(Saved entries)
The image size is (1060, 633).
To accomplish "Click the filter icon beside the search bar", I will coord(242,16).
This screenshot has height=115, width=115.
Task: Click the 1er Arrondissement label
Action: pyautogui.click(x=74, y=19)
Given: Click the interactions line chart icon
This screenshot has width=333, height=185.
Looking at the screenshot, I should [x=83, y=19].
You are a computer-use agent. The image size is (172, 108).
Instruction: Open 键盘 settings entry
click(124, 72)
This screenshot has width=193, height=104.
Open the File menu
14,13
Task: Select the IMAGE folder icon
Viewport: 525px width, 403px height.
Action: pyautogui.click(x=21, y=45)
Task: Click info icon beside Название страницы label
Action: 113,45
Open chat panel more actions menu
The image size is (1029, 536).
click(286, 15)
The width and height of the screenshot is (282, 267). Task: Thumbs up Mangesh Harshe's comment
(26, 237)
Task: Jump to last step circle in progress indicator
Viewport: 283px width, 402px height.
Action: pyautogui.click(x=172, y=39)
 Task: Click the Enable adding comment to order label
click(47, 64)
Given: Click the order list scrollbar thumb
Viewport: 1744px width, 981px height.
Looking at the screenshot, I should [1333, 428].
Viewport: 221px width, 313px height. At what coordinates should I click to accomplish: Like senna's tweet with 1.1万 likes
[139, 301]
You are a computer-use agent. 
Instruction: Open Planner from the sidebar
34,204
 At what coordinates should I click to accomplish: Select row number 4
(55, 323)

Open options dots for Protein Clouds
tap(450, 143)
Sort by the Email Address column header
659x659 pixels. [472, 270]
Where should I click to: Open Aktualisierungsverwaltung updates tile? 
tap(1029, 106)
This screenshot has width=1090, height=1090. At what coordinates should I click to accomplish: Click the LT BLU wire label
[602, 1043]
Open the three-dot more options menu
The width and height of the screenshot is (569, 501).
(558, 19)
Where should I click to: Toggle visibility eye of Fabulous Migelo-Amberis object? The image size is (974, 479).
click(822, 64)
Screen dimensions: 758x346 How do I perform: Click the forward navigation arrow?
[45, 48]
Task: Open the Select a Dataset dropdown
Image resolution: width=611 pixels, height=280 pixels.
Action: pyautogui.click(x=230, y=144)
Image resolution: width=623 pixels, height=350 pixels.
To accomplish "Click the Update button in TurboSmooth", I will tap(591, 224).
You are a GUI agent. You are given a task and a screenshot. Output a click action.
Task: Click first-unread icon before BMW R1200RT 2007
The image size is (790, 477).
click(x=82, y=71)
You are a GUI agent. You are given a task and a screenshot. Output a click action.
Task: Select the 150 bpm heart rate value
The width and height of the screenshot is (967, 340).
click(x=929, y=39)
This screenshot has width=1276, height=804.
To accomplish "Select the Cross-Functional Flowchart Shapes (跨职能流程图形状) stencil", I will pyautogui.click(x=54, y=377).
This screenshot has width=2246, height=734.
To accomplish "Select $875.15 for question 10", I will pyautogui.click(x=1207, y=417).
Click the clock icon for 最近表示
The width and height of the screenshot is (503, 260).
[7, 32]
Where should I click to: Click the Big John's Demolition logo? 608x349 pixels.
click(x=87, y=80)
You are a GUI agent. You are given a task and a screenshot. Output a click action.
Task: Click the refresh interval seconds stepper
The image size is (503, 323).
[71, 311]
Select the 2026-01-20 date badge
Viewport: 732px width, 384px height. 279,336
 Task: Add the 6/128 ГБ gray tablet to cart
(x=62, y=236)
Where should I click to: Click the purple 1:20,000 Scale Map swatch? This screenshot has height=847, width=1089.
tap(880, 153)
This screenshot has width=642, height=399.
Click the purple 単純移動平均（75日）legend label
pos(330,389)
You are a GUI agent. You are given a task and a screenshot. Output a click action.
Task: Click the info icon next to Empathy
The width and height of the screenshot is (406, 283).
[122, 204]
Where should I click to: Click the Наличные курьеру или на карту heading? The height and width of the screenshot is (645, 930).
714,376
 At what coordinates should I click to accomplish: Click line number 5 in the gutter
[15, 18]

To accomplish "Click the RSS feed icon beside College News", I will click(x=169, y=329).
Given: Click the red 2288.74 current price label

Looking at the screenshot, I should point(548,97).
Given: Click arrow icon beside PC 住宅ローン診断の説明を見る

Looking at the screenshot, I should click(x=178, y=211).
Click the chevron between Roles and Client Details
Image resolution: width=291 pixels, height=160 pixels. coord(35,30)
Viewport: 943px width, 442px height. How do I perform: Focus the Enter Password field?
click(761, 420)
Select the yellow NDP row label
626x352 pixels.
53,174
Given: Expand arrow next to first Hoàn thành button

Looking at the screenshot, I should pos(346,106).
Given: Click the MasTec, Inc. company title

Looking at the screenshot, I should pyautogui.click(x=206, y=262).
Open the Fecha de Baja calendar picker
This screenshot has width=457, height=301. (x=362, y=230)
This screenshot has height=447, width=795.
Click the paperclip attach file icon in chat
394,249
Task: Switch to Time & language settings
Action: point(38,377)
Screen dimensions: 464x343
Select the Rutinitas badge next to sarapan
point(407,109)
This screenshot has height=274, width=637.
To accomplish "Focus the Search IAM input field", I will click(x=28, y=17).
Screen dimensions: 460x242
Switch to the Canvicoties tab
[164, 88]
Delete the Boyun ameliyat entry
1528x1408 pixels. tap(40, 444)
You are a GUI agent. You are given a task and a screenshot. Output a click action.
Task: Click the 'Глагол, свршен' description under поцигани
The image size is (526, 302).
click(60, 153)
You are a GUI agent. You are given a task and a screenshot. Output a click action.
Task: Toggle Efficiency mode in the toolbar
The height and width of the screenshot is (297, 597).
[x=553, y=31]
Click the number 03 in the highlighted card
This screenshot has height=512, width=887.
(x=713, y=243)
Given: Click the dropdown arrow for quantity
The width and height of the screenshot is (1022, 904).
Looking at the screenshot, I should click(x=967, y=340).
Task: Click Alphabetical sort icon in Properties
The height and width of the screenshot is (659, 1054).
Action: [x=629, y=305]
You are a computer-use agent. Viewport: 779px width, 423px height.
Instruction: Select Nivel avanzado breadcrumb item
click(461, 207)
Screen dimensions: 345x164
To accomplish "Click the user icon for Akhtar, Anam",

» EXERCISE AIM:
Only a number is wanted. How many lines of the entries above carry "more"?

» RESULT OF THE EXERCISE:
2